E poi, con il lavoro di Giorgio Gallione e del teatro dell'Archivolto. Un teatro che dovrebbe essere coccolato come si fa con i beni più cari, altro che tagliare i fondi o chiuderlo. Perchè, sul palco di Sampierdarena - in collaborazione con la Fondazione Giorgio Gaber, motore di tutti gli spettacoli che sto per citare - sono andate in scena le letture gaberiane di Claudio Bisio e di Neri Marcorè, di Eugenio Allegri e di Giulio Casale, e ancora di Marcorè insieme a Claudio Gioè, nel più riuscito di tutti: Eretici e corsari, il dialogo a distanza fra Gaber e Pier Paolo Pasolini, che dissero le stesse cose - devastanti e profetiche - senza parlarsi, senza conoscersi. Intellettuali. Intellettuali veri, intendo.
E questo parallelo fra PPP e Giorgio è tornato in queste sere nel bis dello spettacolo Gaber se fosse Gaber andato in scena sul palco del Duse grazie ad Andrea Scanzi. Scanzi non si è inventato nulla, però è stato onesto e caldo nel raccontare il «suo» Gaber (e il «suo» Sandro Luporini, indispensabile coautore), vincendo il mio pregiudizio sullo Scanzi televisivo e giornalista di cui non sempre condivido tutto, anzi. Invece, ne è venuto fuori uno spettacolo di cuore che - per una sera - ha riportato Giorgio a Genova. Così come l'avevano riportato, benissimo, e anch'essi sorprendenti, Luca e Paolo, mai così genovesi nel respirare la milanesità di Gaber, in Non contate su di noi, andato in scena la scorsa settimana al Politeama.

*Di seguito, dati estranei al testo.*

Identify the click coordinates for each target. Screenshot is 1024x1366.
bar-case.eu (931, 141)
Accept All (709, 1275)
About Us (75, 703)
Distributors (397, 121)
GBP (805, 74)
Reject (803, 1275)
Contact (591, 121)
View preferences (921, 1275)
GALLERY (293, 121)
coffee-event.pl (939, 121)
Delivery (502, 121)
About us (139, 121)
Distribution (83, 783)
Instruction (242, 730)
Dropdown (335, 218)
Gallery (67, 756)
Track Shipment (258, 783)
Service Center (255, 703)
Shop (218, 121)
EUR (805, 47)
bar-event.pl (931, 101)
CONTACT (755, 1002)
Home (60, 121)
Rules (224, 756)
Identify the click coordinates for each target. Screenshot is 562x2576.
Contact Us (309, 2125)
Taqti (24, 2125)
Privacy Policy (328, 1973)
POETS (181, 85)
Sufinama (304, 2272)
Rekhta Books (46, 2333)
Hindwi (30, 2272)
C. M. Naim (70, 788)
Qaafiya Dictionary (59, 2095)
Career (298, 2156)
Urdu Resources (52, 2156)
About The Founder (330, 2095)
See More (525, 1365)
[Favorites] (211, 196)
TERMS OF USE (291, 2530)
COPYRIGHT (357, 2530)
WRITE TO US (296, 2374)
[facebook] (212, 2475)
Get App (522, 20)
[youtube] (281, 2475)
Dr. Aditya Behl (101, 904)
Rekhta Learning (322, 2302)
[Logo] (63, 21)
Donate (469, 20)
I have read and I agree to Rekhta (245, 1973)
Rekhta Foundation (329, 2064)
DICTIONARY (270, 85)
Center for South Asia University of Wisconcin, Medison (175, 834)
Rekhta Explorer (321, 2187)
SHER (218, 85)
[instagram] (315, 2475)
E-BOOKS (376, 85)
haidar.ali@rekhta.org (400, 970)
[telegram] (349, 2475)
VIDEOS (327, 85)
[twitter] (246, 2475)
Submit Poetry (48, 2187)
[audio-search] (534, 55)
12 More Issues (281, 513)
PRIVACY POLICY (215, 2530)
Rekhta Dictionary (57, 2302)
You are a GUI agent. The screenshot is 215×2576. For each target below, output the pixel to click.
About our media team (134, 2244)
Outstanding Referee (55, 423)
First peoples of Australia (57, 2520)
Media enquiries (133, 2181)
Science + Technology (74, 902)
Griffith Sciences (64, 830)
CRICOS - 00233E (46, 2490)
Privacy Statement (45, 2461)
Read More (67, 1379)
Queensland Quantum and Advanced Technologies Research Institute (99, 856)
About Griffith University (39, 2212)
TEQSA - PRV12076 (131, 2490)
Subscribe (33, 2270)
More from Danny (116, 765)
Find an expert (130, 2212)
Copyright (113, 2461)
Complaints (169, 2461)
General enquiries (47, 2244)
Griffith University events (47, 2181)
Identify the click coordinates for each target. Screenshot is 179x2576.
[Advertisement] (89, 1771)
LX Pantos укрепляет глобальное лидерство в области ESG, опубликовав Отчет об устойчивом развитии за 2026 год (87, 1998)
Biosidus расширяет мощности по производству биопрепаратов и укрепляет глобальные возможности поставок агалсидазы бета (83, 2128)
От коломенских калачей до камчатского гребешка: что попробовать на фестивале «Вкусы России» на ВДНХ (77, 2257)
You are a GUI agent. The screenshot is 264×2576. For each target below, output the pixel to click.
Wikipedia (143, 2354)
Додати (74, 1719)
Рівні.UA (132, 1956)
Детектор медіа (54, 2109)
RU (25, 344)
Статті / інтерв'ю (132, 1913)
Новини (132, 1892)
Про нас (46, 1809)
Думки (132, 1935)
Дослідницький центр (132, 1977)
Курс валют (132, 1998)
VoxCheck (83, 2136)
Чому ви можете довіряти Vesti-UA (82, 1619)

E così, in sette giorni, ancora una volta Genova è diventata capitale di Gaber. Fotografato perfettamente da Scanzi, con grande onestà intellettuale, così come già dal Casale di Polli d'allevamento, con la citazione integrale di Quando è moda è moda, che dell'intellettuale organico è la più bella stroncatura di sempre. Prima in modo leggero: «E visti alla distanza non siete poi tanto diversi/ dai piccolo-borghesi che offrono champagne e fanno i generosi/ che sanno divertirsi e fanno la fortuna e la vergogna/dei litorali più sperduti e delle grandi spiagge della Sardegna». E ancora: «E anche se è diverso il vostro grado di coscienza/quando è moda è moda non c'è nessuna differenza/fra quella del play-boy più sorpassato e più reazionario/a quella sublimata di fare una comune o un consultorio».

Su, su fino all'invettiva finale: «Sono diverso, sono polemico e violento/non ho nessun rispetto per la democrazia/e parlo molto male di prostitute e detenuti/ da quanto mi fa schifo chi ne fa dei miti/Di quelli che diranno che sono qualunquista non me ne fraga niente;/Non sono più compagno, nè femministaiolo militante,/mi fanno schifo le vostre animazioni, le ricerche popolari e le altre cazzate;/e finalmente non sopporto le vostre donne liberate/con cui voi discutete democraticamente/sono diverso perchè quando è merda è merda/non ha importanza la specificazione...».
Splendida lezione alla casta, vera stavolta, degli intellettuali de sinistra. Splendida lezione, ovunque. A Genova, di più.